Gillian Hutchison plays Jolene, a passionate if unemployed activist in Twixters, now on and Dan Speerin is the narrator and co-writer of the series.


“Nothing is guaranteed,” says Dan Speerin, “on our end.”

The “end” Speerin is talking about is the short end of the stick, generationally speaking. It’s depicted in Twixters, a series of satirical episodes about life between adolescence and adulthood broadcast recently on Bite Television (Rogers Channel 322) and currently on the web at and on Facebook, with a blog and additional content at

Speerin, 24, and his creative partner, Wes McClintock, 25, are the writers and directors of the five-minute vignettes featuring such characters as Jolene.

She’s “a passionate activist without a cause, just out of university with a philosophy degree, unemployed, looking to change the world, one blog at a time.” There’s Neil and Amy, “forever stuck in their minimum-wage jobs ... who think winning the lottery falls under ‘long-term goals.’” And Warren, “who plays it safe” by attending university and landing “a respectable 9-to-5 desk job ... So, basically, he’s given up.”

“It’s not cynicism,” Speerin is quick to explain about the view from the 20-something “end” of these characters. “It’s perceptiveness.”

And so, for this, delayed coming-of-age, YouTube half-generation, the “end” might be defined as the end of a reasonable expectation for fulfilment and the good life. The end of hoping to gain a toehold to make it big — or even just to get out of debt.

University debt is a big factor for his generation, says Speerin, who grew up in Barrie.

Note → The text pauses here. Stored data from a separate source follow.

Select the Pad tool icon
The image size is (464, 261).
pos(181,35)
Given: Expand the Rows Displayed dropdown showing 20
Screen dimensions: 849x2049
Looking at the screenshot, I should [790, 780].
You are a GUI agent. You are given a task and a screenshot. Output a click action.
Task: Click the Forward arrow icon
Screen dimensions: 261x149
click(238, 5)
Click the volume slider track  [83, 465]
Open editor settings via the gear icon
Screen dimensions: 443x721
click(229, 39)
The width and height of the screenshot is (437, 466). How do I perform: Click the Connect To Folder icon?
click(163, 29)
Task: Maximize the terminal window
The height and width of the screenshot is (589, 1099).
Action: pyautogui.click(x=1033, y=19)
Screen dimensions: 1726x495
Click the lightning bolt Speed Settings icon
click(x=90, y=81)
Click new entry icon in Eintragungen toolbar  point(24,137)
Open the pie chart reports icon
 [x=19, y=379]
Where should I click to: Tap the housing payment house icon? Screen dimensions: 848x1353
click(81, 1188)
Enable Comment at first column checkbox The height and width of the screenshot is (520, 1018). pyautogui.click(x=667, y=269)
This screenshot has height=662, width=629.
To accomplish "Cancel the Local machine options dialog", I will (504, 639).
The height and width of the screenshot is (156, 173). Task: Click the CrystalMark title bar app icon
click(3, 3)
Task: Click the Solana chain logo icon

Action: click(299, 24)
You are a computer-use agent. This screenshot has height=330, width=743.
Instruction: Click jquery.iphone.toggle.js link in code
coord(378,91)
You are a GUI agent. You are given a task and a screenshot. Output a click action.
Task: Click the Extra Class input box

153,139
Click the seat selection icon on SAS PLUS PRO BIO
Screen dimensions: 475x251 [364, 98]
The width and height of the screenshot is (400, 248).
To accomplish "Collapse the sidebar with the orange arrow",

He met McClintock, from Burlington, at the Humber College comedy writing and performance program.

“It wasn’t a positive college experience,” he says, “so basically we bonded over our lost money and started our own comedy group.”

Twixters evolved from Cynically Tested, the comedy group started by Speerin and McClintock to create and produce video sketches. The group’s name reflects that “everything in our culture has been marketed based on focus groups, so everything goes through the spin machine and nothing is coherent or authentic or true.”

Making the six Twixters episodes cost all of $600. Rehearsals were “table reads” done at Tim Hortons. Each episode was shot in a day, and Speerin edited the tape on his home computer.

Speerin knows the window of opportunity he’s trying to open is not only elusive but also shifting. There’s a generation of teenagers preparing to push him aside, a generation even more adapted to media platforms still to come. “We like to joke that we feel old at 24 because we knew what a card catalogue was at the library,” he says.

And where does he expect to be 20 years from now?

“Still making weekly trips to the bank to pay off student loans, probably also paying off the candy bar I bought in 2012,” he says.